Looking at the material below, count the lines that contain "Given" and answer with the count only.

Data for this exercise:
◆ ◆ ◆ ◆ ◆ ◆ ◆
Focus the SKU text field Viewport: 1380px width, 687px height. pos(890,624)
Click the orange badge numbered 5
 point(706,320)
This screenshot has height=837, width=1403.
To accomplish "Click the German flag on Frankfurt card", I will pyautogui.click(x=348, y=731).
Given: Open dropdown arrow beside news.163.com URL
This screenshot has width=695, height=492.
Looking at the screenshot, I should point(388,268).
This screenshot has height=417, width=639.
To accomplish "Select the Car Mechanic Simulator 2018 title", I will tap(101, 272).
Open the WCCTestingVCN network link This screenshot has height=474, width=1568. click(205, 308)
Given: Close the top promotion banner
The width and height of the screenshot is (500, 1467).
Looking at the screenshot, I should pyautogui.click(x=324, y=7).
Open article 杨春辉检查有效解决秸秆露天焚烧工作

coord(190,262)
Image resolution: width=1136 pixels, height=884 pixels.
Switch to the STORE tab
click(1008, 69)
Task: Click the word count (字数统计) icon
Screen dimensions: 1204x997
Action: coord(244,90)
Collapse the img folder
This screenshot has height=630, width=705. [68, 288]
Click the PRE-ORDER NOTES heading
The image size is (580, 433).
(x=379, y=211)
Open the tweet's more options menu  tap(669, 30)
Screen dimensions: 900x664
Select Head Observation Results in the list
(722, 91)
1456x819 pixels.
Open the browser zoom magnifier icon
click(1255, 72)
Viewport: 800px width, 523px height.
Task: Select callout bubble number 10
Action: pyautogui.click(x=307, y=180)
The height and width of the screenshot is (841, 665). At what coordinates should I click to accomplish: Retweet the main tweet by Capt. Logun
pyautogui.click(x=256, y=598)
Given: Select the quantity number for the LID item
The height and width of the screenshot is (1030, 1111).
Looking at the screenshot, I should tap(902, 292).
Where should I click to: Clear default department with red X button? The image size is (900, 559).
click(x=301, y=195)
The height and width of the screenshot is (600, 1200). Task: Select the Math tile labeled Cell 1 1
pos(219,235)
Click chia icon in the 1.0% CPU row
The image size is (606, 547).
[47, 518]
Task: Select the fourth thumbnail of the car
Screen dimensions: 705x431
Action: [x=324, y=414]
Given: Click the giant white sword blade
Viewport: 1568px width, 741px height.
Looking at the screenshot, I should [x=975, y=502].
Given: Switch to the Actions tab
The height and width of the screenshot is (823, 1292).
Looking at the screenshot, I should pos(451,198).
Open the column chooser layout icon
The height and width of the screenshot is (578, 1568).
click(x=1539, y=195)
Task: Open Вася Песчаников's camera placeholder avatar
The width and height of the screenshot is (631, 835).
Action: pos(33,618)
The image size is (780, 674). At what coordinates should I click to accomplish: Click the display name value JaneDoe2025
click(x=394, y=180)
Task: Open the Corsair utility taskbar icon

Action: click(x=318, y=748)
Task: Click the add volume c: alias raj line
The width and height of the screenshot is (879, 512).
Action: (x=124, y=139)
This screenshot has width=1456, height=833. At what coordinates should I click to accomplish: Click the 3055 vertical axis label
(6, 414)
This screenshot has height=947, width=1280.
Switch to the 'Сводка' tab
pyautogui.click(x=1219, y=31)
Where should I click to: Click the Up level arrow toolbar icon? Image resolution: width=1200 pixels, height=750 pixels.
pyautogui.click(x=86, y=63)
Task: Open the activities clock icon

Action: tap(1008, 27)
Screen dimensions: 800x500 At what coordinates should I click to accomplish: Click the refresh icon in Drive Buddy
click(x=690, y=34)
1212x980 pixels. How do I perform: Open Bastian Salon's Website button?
◆ ◆ ◆ ◆ ◆ ◆ ◆
Task solution:
5